22 Mitglieder der Versehrten-Sportgemeinschaft Brilon e. V. „Aktiv und Vital“ nahmen an einem Einführungsseminar für Selbstbehauptung und Selbstverteidigung teil.
22 Mitglieder der Versehrten-Sportgemeinschaft Brilon e. V. „Aktiv und Vital“ nahmen an einem Einführungsseminar für Selbstbehauptung und Selbstverteidigung teil.
Foto: WP
Was wir bereits wissen
Mitglieder der Versehrten-Sportgemeinschaft Brilon „Aktiv und Vital“ im Alter von 53 - 86 Jahren nahmen an einem Einführungsseminar für Selbstbehauptung und Selbstverteidigung teil.

Brilon..  22 Mitglieder der Versehrten-Sportgemeinschaft Brilon „Aktiv und Vital“ nahmen jetzt an einem anderthalbstündigen Einführungsseminar für Selbstbehauptung und Selbstverteidigung teil.

Durchgeführt und geleitet wurde das Seminar von Isabell Rösen und Markus Krämer vom Krav Maga Defcon Trainingscenter in Brilon.

Nach der Begrüßung wurden den Teilnehmerinnen und Teilnehmern im Alter von 53 - 86 (!) Jahren zunächst die rechtlichen Grundlagen zum Thema Notwehr und Nothilfe erläutert.

Ältere oft Opfer

Im Anschluss wurde verdeutlicht, dass die Selbstverteidigung nicht erst da beginnt, wo körperliche Übergriffe stattfinden. Ein sicheres Auftreten, eine entschlossene Körperhaltung und der Einsatz der Stimme stellen gute Mittel dar, um einen Angriff im Vorfeld zu verhindern.
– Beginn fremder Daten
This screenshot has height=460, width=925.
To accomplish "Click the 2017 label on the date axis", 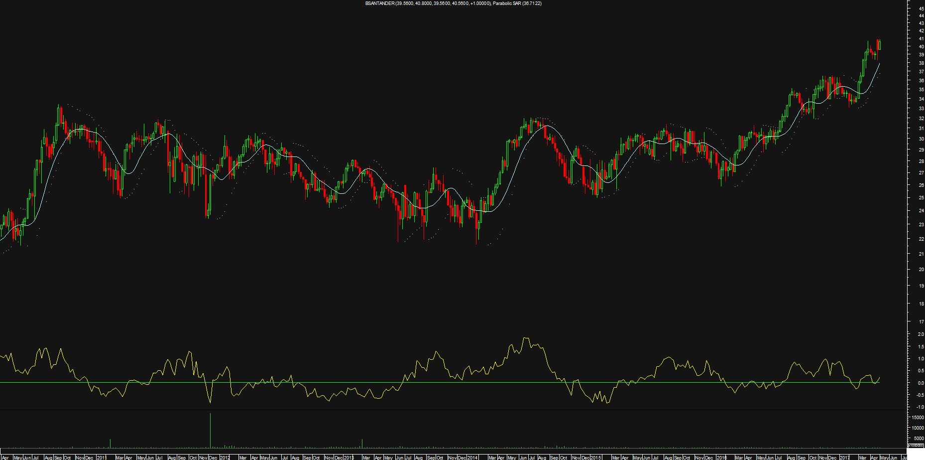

Gerade ältere und gebrechliche Menschen werden in der heutigen Zeit immer häufiger Opfer von Gewalt. Nur wer sich mit dieser Gewalt gedanklich auseinandersetzt und gegebenenfalls bereit ist, im Falle von körperlichen Übergriffen entschlossen zu handeln, ist in der Lage sich seiner Haut zu erwehren. Zunächst wurde das Selbstverteidigungssystem Krav Maga Defcon vorgestellt. Ein für jedermann, unabhängig von Alter, Größe und Geschlecht, einfach und schnell zu erlernendes, effektives und modernes Selbstverteidigungssystem.

Am „lebenden Objekt“ testen

Die Teilnehmer waren verblüfft, wieviel Kraft in einem einfach ausgeführten Schlag oder Tritt stecken kann. Schläge und Tritte wurden am Ende mit Wonne am „lebenden Objekt“ (natürlich mit Schutzausrüstung ausgestattet) getestet.

Am Ende waren sich Teilnehmer und Trainer einig, dass es ein kurzweiliges und sinnvolles Seminar war. Alle Beteiligten hatten viel Spaß. Und der Termin für eine Wiederholung bzw. Fortführung wurde schon in Aussicht gestellt.